Energy & Protein
- Indian Epidemiological data shows chronic energy deficiency (CED) in mother-child dyad resulting in higher LBW/SGA babies.
- Too early, too close, too many and too late pregnancies adversely affects mother-child nutrition and health status.
- Balanced energy-protein supplementation (<25% calories from protein) is found beneficial in improving infant birth weight. (Ota et al, 2012)
- Iron deficiency anemia is the most common micro nutrient deficiency with 50% to 90% prevalence among pregnant women. There seems to be large variations among different states in India (Chakravarty, 2002).
- Nutritional anemia contributes to about 24% of maternal deaths every year and is one of the important causes of low birth weight (Dietary Guidelines for Indians, 2010).
Folate & B12
- Prevalence of folate and B12 deficiency has not been well documented. A study of mothers and offspring of middle-class urban communities in and around Pune City showed that 62% of pregnant women had low B12 levels, and that it was associated with low B12 levels at 2 years in their offspring (Bhate et al 2012).

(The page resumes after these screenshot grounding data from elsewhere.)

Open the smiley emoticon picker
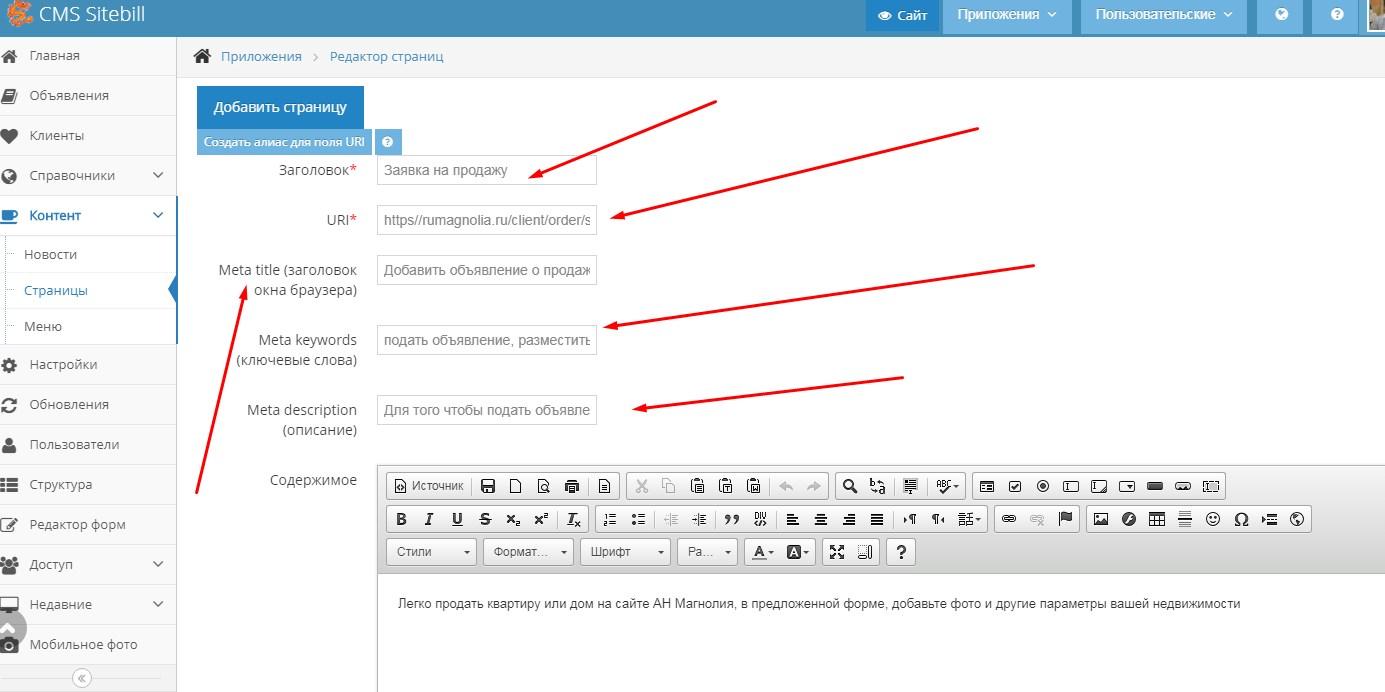point(1213,519)
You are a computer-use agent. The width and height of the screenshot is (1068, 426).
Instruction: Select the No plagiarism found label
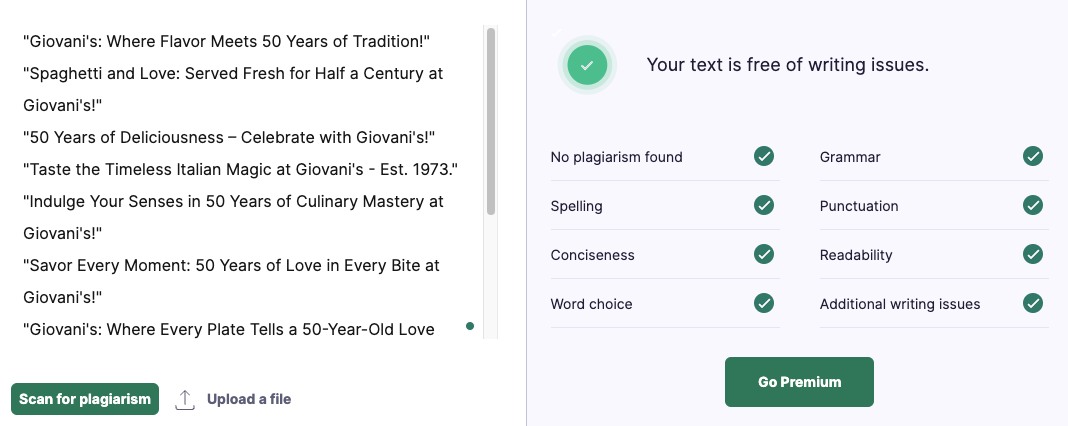click(x=616, y=157)
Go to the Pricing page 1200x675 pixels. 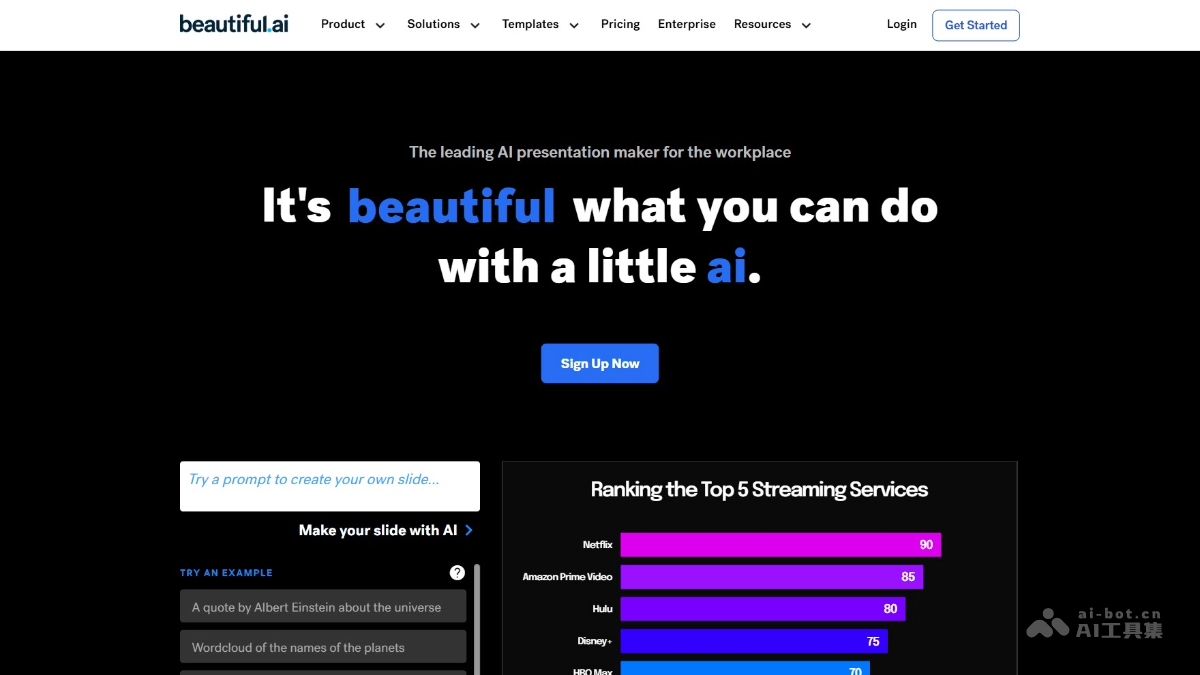620,25
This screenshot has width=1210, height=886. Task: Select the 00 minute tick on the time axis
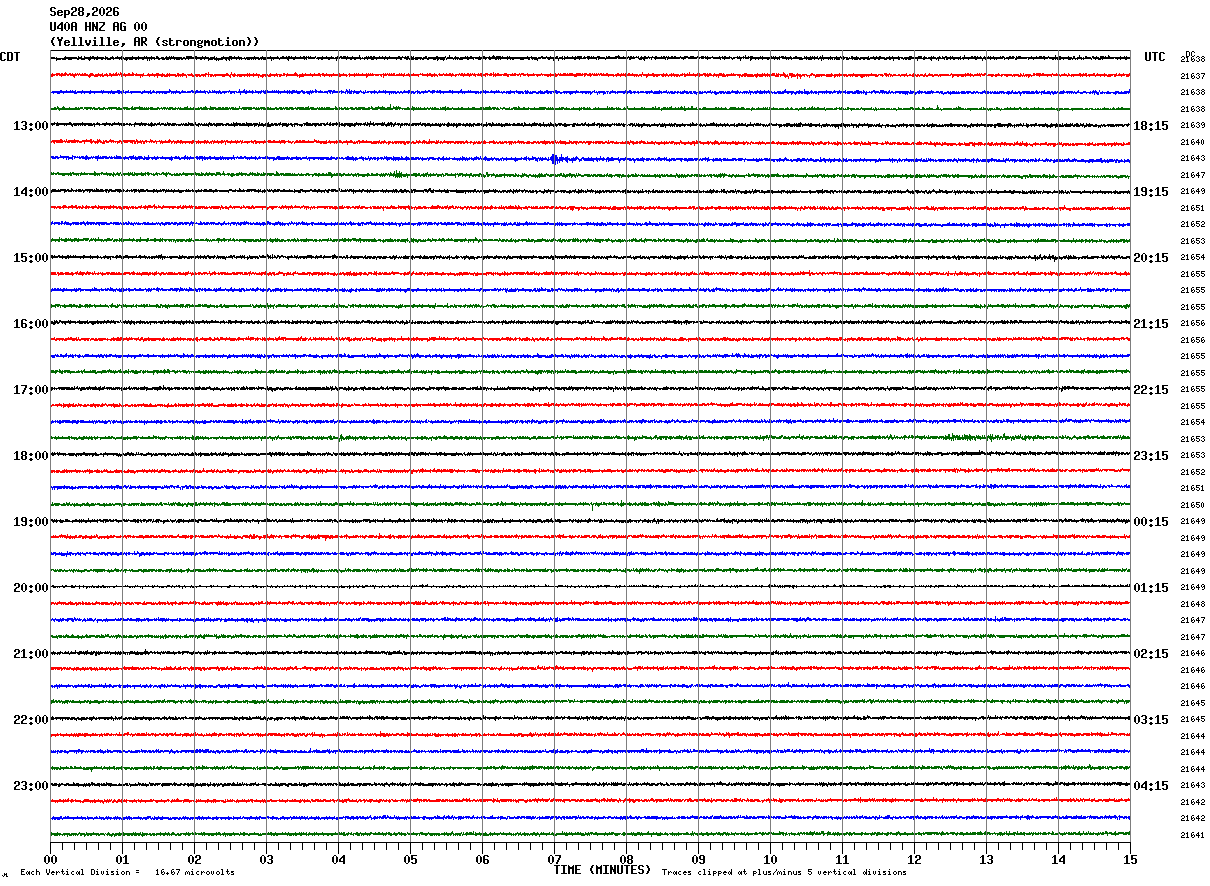click(x=50, y=859)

- Insufficiency of vitamin B12 and folate during pregnancy can adversely affect brain development of the child (Muthayya et al, 2006).
- Vitamin D deficiency is also emerging as common nutritional deficiency. Although India is a country with abundant sunshine, about 84% of pregnant women (urban and rural) have significant hypovitaminosis D3. (Sachan A et al, 2005).
- Widely prevalent vitamin D deficiency is functionally relevant to skeletal health including osteomalacia and rickets. Nutritional deficiency in women is often increased during pregnancy because of the additional nutrient requirements of fetal growth.